Lloyd echoed Mrs. Bisbee's sympathetic sigh, as she looked after the hurrying figure in its worn jacket and shabby shoes. She was just coming out of the store again.

"I feel so sorry for her sistahs, too," she ventured. "I nevah knew till the othah day that Miss Marietta has been an invalid so long. Miss Allison told me she had been in bed for fifteen yeahs! It's awful! Why, that is as long as my whole lifetime has been."

"She was to have been married," began Mrs. Bisbee, pouring out the romance at which Miss Allison had only hinted. "She was engaged to Murray Cathright, one of the finest young lawyers I ever knew, steady as a meeting-house. He had the respect and confidence of everybody. Well, Marietta had her trousseau all ready, and a beautiful one it was. Her father had sent to Paris for the wedding-gown, and all her linen was hand-embroidered by the nuns in some French convent.

"They certainly had all that heart could wish in those days. It is a pity that Agnes was too young to enjoy her share of luxuries. Well, just a week before the time set for the wedding, Murray Cathright mysteriously disappeared. He had gone away on a short business trip. His family traced him to a hotel in Pittsburg, and then lost all clue, except that just before leaving the hotel he had asked the clerk for the time-tables of an Eastern railroad. There was a terrible wreck on that road that same night. The entire train went through a bridge into the river, and they thought he must have been swept away with the unidentified dead. But it was months before Marietta would believe it.

"She acted as if her mind were a little touched all that summer. Used to dress up every evening in the clothes he had liked best, with a flower in her hair, and go down to the honeysuckle arbour to wait for him. She'd sit there and wait and wait all alone, until her father'd go down and lead her in. The next day she'd go through the same performance. It ended in a spell of brain fever. She came out of that with her mind all right, but she never was strong again. After all the rest of their troubles came, she had a stroke of paralysis. It's left her so she can't walk. But she can lie there and make buttonholes and pull basting threads. She's a perfect marvel, she's so patient and cheerful. People like to go there just on that account. You'd never know she had a trouble to hear her talk. But I know what she's suffered, and I know that she still keeps the wedding-gown. It's laid away in rose leaves for her to be buried in."

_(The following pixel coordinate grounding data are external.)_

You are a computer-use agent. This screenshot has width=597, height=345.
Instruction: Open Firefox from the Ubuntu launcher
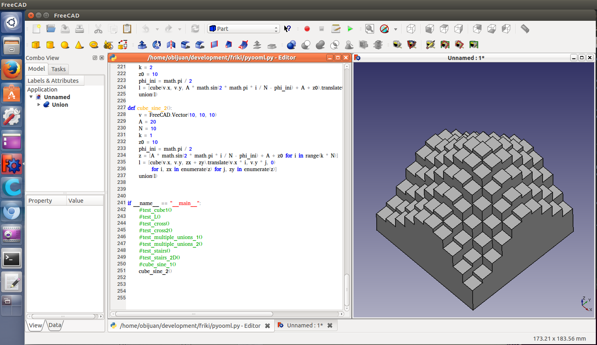pos(12,70)
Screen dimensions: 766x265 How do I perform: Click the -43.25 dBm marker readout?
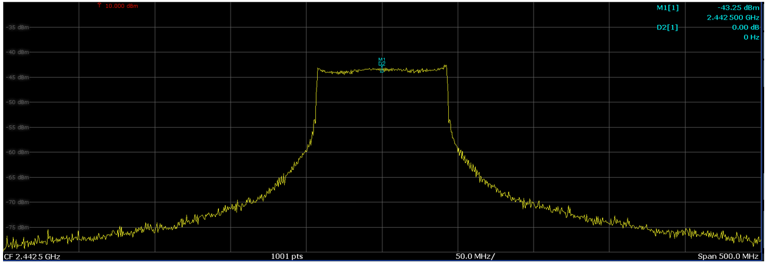(739, 7)
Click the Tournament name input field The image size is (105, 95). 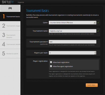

Mrs. Bisbee paused and spread out the finished quilt-piece on her knee, patting it approvingly before choosing the scraps for another block. Then she wiped her spectacles. "Sometimes I don't know which I'm the sorriest for, Marietta, who had such a good man for a lover as Murray Cathright was, and lost him, or Agnes, who's never had anything."

"Why don't people invite her out and give her a good time?" asked Lloyd. "Her being a seamstress oughtn't to make any difference to old family friends, when she's such a lady."

"It doesn't," answered Mrs. Bisbee. "People used to be nice to those girls, and they were always invited everywhere at first. But after awhile there was Marietta always in bed, and Agnes a mere baby, and poor Miss Sarah with the burden of their support. She had only her needle to keep the wolf from the door. She couldn't accept invitations then. There was no time. Gradually people stopped asking her. She dropped out of the social life of the Valley so completely that Agnes grew up without any knowledge of it. All she has known has been hard work. Miss Allison has tried to draw her into things, but the older sisters are proud, as I said. Agnes cannot dress suitably, and they can make no return of hospitalities, so she has never ventured into anything more than the King's Daughters' Circle."

"There's Alec with the carriage!" exclaimed Lloyd. "He's stopping at the stoah. If I hurry, I can ride back home. I've stayed so long that mothah will wondah what has become of me."

"Don't go!" begged Mrs. Bisbee, as Lloyd began drawing on her coat. "I don't know when I've enjoyed a morning so much. Since daughter's married and gone I miss her young friends so much. She used to have the house full of them from morning till night. Now I fairly pine for the sight of a fresh young face sometimes. You've livened me up more than you can know. Do come again!"